# Brief
Lines from the one containing "Image resolution: width=1389" through the last line of the data below are to be returned exactly; leave out the rest.

# Items from a data source
++++
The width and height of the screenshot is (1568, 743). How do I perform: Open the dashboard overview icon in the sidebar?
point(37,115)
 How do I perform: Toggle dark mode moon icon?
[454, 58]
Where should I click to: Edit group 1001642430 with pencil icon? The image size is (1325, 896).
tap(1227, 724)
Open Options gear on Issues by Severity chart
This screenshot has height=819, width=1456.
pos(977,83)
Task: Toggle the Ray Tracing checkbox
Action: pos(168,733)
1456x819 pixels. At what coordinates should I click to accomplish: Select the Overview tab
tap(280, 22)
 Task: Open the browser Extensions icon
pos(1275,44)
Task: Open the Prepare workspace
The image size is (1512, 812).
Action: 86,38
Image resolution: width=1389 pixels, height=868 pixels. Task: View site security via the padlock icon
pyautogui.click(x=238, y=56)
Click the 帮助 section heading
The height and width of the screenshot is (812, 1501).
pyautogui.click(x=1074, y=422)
++++
# Answer for the task
Image resolution: width=1389 pixels, height=868 pixels. Task: View site security via the padlock icon
pyautogui.click(x=238, y=56)
Click the 帮助 section heading
The height and width of the screenshot is (812, 1501).
pyautogui.click(x=1074, y=422)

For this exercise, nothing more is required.